Treatment and Daily Management
There is no cure for abetalipoproteinemia, but early and consistent treatment can prevent or significantly slow the most serious complications. Management revolves around two strategies: adjusting the diet and supplementing the vitamins the body can’t absorb on its own.
Because the body can’t process regular dietary fats (long-chain triglycerides), people with this condition follow a diet that restricts conventional fat intake. Instead, they use medium-chain triglyceride (MCT) oil as a calorie source. MCT oil is unique because medium-chain fats can be absorbed directly into the bloodstream from the intestine without needing to be packaged into lipoproteins first. This bypasses the exact step that’s broken in abetalipoproteinemia, allowing the body to get the energy it needs from fat without the GI symptoms.
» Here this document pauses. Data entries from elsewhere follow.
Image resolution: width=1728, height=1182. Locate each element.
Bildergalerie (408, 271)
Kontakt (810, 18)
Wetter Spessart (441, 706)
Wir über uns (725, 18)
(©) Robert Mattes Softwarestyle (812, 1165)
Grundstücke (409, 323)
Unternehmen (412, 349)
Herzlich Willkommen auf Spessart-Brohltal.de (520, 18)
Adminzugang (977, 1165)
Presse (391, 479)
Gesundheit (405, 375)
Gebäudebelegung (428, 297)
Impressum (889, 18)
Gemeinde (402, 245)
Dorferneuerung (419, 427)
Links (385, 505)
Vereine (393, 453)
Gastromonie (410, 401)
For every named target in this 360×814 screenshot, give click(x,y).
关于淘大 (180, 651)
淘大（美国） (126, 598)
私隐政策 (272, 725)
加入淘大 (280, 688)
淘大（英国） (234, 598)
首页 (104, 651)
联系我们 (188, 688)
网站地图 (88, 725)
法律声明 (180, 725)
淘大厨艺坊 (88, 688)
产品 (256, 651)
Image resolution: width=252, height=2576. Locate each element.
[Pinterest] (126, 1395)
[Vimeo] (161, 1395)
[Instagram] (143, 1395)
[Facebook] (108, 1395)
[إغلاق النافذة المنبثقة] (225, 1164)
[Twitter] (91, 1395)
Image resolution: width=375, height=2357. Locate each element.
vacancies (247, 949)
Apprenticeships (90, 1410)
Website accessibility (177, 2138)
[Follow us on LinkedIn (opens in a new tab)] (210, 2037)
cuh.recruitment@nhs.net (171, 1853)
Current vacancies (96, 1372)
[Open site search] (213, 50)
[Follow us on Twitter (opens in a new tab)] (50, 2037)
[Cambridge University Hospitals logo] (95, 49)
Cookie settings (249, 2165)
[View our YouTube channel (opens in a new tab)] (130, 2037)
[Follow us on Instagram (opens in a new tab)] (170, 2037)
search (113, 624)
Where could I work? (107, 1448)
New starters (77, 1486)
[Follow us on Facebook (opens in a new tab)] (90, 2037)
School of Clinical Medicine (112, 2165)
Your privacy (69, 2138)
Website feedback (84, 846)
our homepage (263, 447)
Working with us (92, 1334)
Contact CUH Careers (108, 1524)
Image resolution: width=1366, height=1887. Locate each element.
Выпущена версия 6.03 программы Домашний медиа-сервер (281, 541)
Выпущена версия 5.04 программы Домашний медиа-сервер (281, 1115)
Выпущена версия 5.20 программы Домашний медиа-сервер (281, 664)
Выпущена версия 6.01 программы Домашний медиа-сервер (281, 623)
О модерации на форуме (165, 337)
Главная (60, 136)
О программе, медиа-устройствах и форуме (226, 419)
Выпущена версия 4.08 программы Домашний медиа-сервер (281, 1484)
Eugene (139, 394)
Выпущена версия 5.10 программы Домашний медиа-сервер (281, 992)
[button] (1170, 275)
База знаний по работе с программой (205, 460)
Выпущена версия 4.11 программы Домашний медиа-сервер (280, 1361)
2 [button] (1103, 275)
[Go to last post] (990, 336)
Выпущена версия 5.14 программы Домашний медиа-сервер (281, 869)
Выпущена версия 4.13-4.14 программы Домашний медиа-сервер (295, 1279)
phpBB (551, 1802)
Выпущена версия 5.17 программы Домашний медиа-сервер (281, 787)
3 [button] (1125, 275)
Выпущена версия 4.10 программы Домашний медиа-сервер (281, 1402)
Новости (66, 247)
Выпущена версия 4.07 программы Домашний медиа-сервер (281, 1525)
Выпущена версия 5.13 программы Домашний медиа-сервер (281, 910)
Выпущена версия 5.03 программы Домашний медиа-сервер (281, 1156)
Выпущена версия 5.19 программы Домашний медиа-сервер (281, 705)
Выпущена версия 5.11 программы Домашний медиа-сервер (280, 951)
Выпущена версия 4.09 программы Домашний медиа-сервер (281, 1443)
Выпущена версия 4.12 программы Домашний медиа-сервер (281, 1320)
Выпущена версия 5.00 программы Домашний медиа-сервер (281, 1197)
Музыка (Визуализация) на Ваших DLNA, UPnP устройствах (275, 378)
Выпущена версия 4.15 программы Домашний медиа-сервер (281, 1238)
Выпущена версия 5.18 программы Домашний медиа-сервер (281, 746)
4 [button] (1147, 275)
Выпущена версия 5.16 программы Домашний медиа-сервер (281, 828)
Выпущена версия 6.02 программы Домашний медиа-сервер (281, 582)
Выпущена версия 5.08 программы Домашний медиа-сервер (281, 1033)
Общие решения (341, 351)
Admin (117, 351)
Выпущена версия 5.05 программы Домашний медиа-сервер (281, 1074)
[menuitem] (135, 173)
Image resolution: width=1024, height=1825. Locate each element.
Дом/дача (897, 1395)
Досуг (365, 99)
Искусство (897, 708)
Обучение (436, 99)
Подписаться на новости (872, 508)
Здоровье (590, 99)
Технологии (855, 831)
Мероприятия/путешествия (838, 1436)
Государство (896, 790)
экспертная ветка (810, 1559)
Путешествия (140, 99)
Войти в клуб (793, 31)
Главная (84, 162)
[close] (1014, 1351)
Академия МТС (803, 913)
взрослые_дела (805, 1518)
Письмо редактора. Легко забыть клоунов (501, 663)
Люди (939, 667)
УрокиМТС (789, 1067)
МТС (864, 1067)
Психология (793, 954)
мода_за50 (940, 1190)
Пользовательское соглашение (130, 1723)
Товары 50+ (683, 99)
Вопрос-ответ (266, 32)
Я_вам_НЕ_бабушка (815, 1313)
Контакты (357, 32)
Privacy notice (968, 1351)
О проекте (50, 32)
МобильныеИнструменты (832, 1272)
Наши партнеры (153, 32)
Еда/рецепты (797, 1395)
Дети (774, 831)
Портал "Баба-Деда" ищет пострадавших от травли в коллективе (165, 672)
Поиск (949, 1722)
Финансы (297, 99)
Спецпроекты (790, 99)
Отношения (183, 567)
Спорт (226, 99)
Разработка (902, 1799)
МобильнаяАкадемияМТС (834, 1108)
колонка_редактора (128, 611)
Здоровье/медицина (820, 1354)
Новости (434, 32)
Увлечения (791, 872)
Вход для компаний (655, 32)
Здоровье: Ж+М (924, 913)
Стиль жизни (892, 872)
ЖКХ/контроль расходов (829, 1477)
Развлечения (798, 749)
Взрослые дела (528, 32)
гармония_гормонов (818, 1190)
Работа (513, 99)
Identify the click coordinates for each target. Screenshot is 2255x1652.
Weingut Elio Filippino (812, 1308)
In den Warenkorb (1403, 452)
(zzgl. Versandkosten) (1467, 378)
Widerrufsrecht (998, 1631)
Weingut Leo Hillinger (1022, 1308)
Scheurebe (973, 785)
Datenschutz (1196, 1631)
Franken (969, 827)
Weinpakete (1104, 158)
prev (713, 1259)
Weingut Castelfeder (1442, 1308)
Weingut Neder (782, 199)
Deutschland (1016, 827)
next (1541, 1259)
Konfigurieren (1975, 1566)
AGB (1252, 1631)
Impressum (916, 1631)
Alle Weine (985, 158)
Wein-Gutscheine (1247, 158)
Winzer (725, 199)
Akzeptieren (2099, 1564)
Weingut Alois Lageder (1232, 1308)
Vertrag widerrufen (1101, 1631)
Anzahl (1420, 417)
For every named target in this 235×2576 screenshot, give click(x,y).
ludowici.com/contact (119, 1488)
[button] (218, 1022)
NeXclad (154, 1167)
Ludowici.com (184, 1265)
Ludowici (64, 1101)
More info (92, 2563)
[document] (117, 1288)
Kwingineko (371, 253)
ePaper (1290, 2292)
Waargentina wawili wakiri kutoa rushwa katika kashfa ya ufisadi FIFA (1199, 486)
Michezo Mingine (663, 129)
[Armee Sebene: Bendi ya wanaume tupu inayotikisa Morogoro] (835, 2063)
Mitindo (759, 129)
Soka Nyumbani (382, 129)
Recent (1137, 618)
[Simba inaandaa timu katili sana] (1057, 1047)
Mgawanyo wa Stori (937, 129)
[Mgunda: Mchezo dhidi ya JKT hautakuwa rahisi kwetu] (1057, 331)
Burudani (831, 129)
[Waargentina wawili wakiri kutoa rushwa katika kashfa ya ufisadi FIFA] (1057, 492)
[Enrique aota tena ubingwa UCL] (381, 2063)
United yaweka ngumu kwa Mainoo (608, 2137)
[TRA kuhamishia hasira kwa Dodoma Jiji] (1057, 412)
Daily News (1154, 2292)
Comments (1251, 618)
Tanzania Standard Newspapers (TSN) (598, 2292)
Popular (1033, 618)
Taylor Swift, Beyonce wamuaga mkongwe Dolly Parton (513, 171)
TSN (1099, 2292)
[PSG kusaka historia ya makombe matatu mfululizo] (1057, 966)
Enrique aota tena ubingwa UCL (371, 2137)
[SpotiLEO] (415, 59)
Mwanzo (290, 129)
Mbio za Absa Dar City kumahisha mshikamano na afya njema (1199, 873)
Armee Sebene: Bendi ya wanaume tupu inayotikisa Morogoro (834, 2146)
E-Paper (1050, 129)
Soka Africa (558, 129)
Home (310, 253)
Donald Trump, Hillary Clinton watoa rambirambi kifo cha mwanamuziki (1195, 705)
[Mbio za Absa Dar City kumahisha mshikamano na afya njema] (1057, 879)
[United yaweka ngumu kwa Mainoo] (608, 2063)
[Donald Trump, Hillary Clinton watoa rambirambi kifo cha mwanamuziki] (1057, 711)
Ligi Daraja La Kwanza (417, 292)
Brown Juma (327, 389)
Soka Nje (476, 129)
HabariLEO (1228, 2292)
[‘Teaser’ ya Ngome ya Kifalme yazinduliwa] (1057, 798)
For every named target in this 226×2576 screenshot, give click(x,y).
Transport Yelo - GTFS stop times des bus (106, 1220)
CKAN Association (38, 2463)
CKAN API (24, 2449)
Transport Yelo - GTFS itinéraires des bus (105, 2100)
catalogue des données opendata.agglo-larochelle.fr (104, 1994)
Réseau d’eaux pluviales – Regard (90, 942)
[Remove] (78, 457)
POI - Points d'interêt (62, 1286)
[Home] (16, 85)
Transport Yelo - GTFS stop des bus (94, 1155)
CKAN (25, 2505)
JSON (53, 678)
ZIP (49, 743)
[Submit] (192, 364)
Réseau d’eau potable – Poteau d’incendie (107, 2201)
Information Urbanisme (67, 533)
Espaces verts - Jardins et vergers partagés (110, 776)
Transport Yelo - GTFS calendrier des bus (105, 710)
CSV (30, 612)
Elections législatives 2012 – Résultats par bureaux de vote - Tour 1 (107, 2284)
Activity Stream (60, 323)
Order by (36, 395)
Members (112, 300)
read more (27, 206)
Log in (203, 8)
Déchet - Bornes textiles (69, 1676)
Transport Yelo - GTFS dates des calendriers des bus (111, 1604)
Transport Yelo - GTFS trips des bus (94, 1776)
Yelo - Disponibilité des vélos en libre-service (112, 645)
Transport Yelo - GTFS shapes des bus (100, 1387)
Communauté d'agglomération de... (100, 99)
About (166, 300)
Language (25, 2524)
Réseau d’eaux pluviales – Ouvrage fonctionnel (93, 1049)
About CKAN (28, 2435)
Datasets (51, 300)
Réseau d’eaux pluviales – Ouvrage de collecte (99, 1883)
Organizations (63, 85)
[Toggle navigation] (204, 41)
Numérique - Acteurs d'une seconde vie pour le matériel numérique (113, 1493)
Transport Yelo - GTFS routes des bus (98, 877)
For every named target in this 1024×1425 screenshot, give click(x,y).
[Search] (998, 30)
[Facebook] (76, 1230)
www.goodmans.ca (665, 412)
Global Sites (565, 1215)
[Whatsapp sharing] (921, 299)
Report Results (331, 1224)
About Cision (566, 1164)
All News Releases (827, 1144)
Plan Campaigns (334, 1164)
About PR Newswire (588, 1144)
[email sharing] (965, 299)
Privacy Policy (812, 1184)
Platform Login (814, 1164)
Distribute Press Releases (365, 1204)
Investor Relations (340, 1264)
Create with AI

High-dose fat-soluble vitamin supplementation is the other cornerstone of treatment. Vitamins A, D, E, and K are all given in doses well above what a typical person would take, because absorption remains poor even with dietary modifications. Vitamin E supplementation is considered the most critical, since the neurological damage it prevents is largely irreversible once it occurs. The specific doses are tailored by a specialist and adjusted over time based on blood levels and clinical response.
Long-Term Outlook
The prognosis for abetalipoproteinemia depends heavily on how early treatment begins. Children who start vitamin supplementation and dietary management in infancy have the best chance of avoiding the severe neurological and visual complications that define untreated disease. With consistent treatment, many individuals maintain relatively normal neurological function and vision well into adulthood.
Without treatment, the outlook is much worse. Progressive nerve damage, loss of coordination, and significant vision impairment typically develop by adolescence or early adulthood. Because the condition is so rare, long-term data on large groups of patients is limited, but case reports consistently show that early intervention makes a meaningful difference in quality of life. Lifelong monitoring of vitamin levels, liver function, and neurological status remains important regardless of how well symptoms are controlled.